Infectious Microbes & Diseases (Mar 2022)

Clinical Efficacy of Inhaled Nitric Oxide in Preventing the Progression of Moderate to Severe COVID-19 and Its Correlation to Viral Clearance: Results of a Pilot Study

  • Merlin Moni,
  • Thushara Madathil,
  • Dipu T. Sathyapalan,
  • Veena Menon,
  • Georg Gutjahr,
  • Fabia Edathadathil,
  • Deepthi Sureshkumar,
  • Preetha Prasanna,
  • Soumya Jose,
  • Roshni Jerome,
  • Ajai Krishnan,
  • Indulekha C.L. Pillai,
  • Geetha Kumar,
  • Bipin Nair,
  • Victor Nizet,
  • Aveek Jayant,
  • Stijn van der Veen

DOI
https://doi.org/10.1097/IM9.0000000000000079
Journal volume & issue
Vol. 4, no. 1
pp. 26 – 33

Abstract

Read online

Abstract. Hypoxic patients with coronavirus disease 2019 (COVID-19) are at high risk of adverse outcomes.
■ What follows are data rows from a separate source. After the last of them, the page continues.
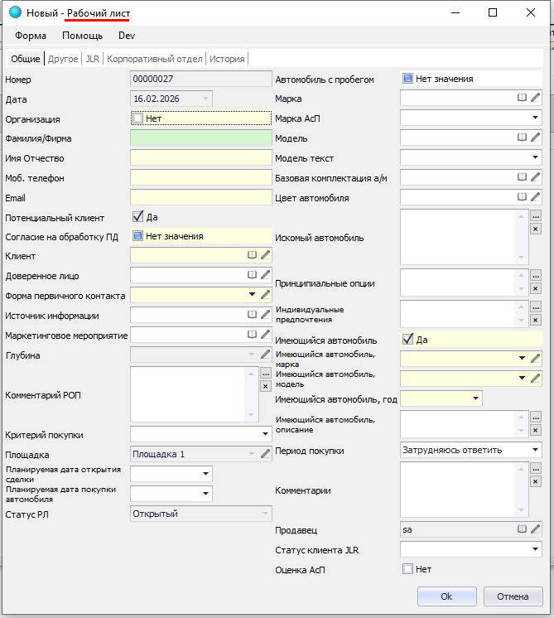554x618 pixels.
Task: Open the lookup icon for Продавец
Action: [x=522, y=529]
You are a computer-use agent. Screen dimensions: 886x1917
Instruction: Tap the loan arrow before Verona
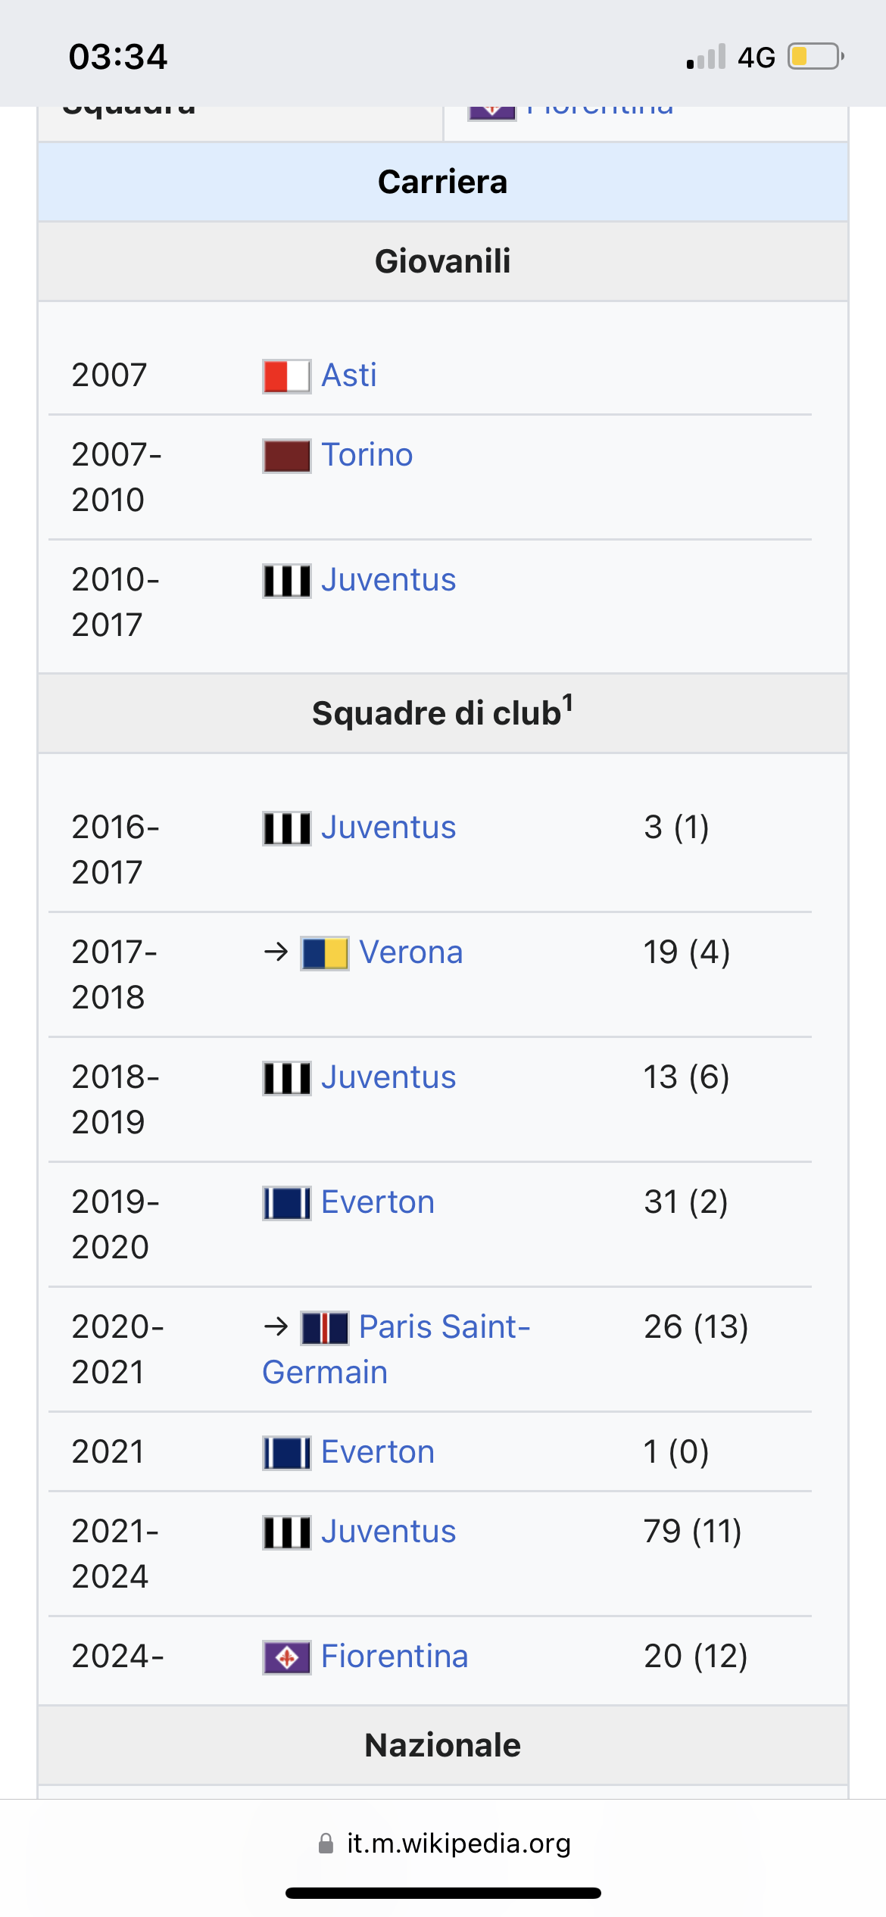click(276, 952)
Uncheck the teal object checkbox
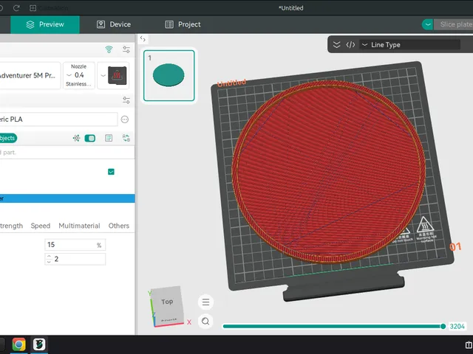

Inhaled nitric oxide (iNO) has shown anti-viral and immunomodulatory effects in vitro. However, in vivo evidence of efficacy in hypoxic COVID-19 is sparse. This open label feasibility study was conducted at a single referral center in South India and evaluated the effectiveness of repurposed iNO in improving clinical outcomes in COVID-19 and its correlation with viral clearance. We recruited hypoxemic COVID-19 patients and allocated them into treatment (iNO) and control groups (1:1). Viral clearance on day 5 favored the treatment group (100% vs 72%, P < 0.01). The speed of viral clearance as adjudged by normalized longitudinal cycle threshold (Ct) values was positively impacted in the treatment group. The proportion of patients who attained clinical improvement, defined as a ≥2-point change on the World Health Organization ordinal scale, was higher in the iNO cohort (n = 11, 79%) as compared to the control group (n = 4,36%) (odds ratio 6.42, 95% confidence interval 1.09–37.73, P = 0.032). The proportion of patients progressing to mechanical ventilation in the control group (4/11) was significantly higher than in the treatment group (0/14). The all-cause 28-day mortality was significantly different among the study arms, with 36% (4/11) of the patients dying in the control group while none died in the treatment group. The numbers needed to treat to prevent an additional poor outcome of death was estimated to be 2.8. Our study demonstrates the putative role of repurposed iNO in hypoxemic COVID-19 patients and calls for extended validation.